> Collected data
####

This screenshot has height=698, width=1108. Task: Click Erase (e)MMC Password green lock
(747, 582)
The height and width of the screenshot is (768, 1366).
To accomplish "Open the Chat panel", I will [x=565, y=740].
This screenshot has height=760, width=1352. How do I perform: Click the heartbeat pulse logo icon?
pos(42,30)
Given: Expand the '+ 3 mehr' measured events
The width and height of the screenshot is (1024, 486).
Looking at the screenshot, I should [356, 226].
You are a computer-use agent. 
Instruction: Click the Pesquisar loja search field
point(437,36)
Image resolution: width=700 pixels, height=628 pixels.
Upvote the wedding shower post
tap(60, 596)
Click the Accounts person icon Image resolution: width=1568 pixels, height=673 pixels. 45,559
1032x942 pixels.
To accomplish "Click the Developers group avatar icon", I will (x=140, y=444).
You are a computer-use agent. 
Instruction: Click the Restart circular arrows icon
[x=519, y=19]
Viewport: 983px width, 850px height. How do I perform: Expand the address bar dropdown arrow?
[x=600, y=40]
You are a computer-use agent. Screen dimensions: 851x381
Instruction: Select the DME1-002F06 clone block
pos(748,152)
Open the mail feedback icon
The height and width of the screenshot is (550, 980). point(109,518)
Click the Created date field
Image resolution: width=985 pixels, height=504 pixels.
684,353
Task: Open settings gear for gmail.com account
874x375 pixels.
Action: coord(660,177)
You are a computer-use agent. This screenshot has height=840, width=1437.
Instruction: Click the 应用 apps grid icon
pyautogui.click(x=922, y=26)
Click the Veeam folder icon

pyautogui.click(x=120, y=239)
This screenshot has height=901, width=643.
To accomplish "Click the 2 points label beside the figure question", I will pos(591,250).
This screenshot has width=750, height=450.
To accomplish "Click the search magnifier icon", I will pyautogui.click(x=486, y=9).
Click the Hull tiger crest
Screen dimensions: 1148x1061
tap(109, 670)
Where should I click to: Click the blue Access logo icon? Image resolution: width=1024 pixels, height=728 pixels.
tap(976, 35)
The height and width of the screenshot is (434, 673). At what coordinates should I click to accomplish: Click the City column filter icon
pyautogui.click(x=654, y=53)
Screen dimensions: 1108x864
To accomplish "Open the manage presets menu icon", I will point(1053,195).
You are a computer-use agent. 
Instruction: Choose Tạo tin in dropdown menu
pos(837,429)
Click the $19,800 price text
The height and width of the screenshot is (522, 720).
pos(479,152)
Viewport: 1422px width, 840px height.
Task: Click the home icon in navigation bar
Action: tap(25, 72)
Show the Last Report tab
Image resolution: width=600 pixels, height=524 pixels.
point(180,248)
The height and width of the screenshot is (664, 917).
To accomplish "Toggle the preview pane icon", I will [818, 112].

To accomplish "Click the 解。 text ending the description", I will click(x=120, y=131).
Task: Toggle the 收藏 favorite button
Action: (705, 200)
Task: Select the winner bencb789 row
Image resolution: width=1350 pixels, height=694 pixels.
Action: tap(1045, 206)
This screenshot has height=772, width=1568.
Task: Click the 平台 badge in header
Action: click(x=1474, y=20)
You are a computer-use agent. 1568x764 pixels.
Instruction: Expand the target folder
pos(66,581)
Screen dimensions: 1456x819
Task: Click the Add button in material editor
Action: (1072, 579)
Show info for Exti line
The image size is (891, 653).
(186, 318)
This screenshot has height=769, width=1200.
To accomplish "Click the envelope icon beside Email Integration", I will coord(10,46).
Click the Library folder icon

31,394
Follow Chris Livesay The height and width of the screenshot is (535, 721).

####

> Exercise goal
Please copy the lines above from the line with "The height and width of the screenshot is (434, 673)." up to and including the line with "The height and width of the screenshot is (664, 917).", exactly as written and with nothing else.

> Problem solution
The height and width of the screenshot is (434, 673). At what coordinates should I click to accomplish: Click the City column filter icon
pyautogui.click(x=654, y=53)
Screen dimensions: 1108x864
To accomplish "Open the manage presets menu icon", I will point(1053,195).
You are a computer-use agent. 
Instruction: Choose Tạo tin in dropdown menu
pos(837,429)
Click the $19,800 price text
The height and width of the screenshot is (522, 720).
pos(479,152)
Viewport: 1422px width, 840px height.
Task: Click the home icon in navigation bar
Action: tap(25, 72)
Show the Last Report tab
Image resolution: width=600 pixels, height=524 pixels.
point(180,248)
The height and width of the screenshot is (664, 917).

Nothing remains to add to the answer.